#### What to produce
Copy the data below word for word, and leave the pictures out of your copy.

#### Raw data
--------------------
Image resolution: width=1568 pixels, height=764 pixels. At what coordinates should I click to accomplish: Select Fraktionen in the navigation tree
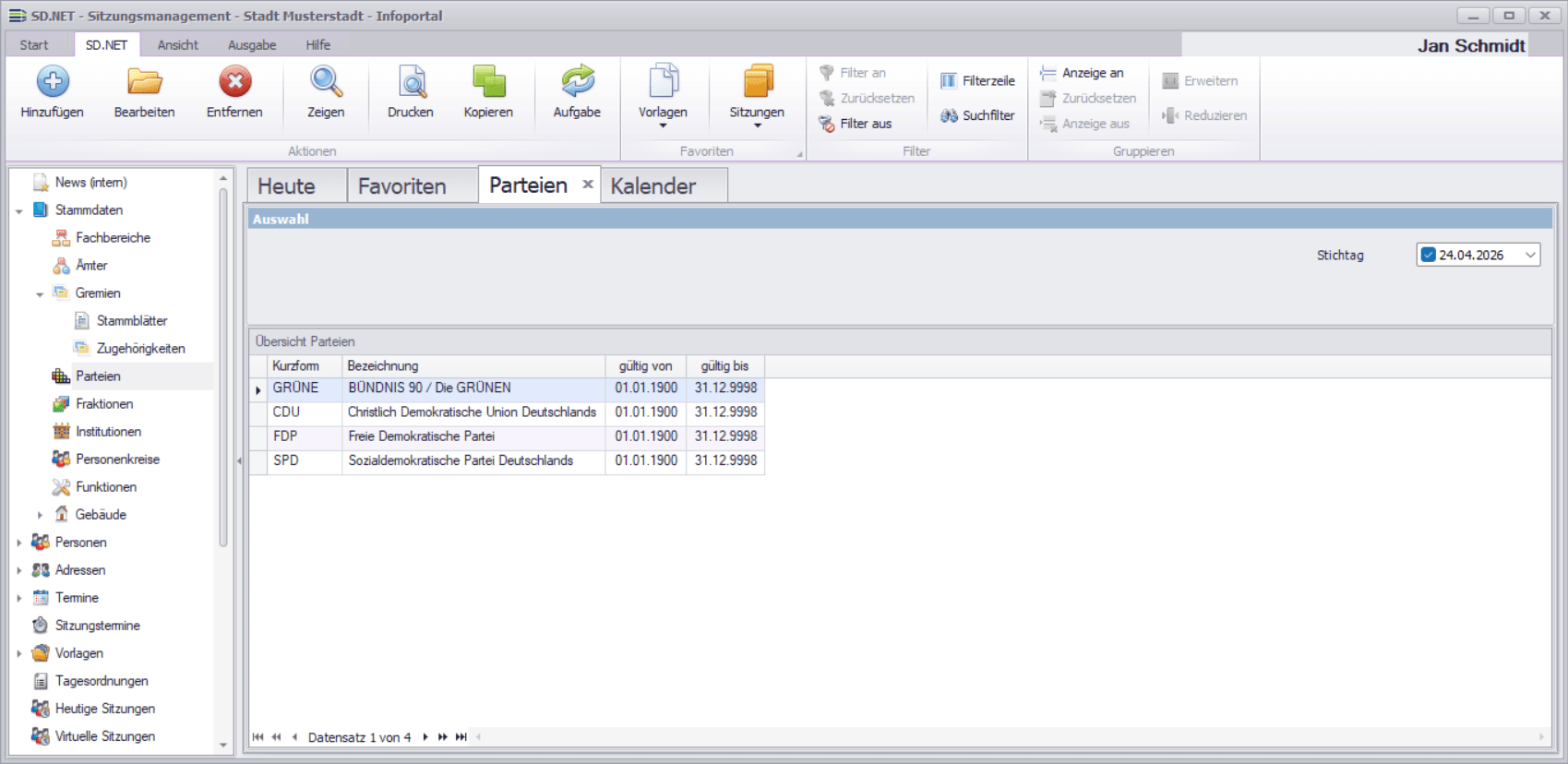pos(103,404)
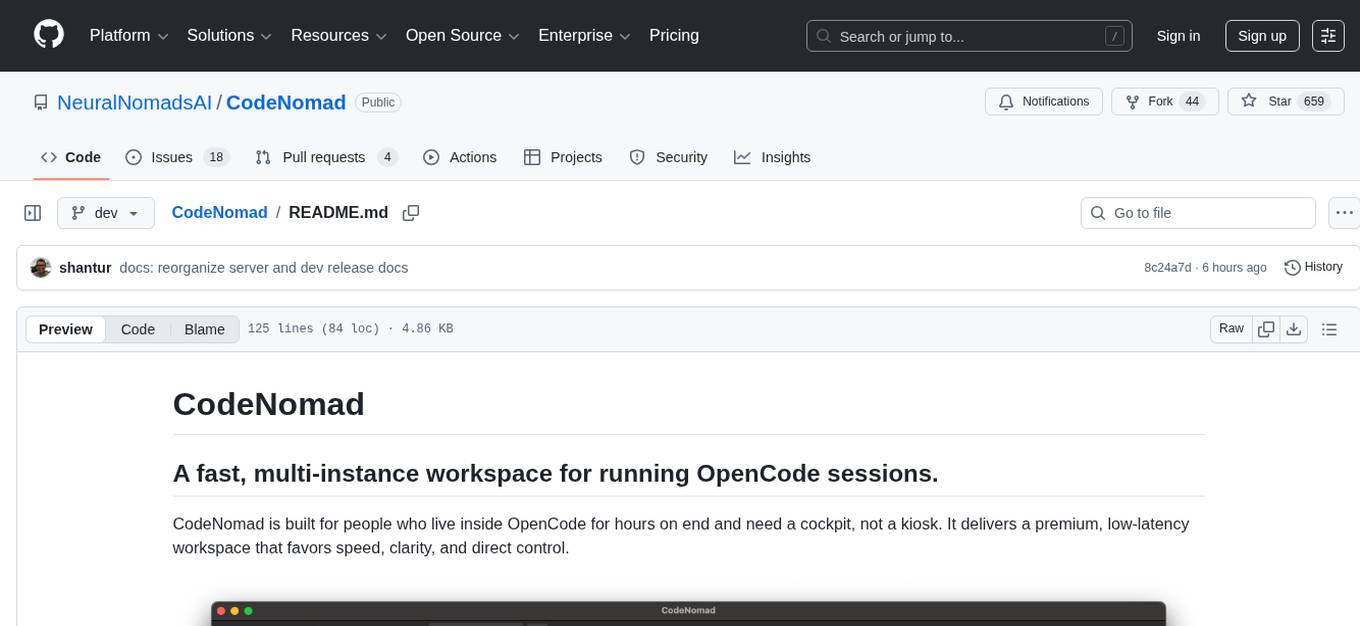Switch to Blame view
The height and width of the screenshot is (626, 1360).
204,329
--------------------
#### Solution for this problem
Image resolution: width=1568 pixels, height=764 pixels. At what coordinates should I click to accomplish: Select Fraktionen in the navigation tree
pos(103,404)
Switch to Blame view
The height and width of the screenshot is (626, 1360).
204,329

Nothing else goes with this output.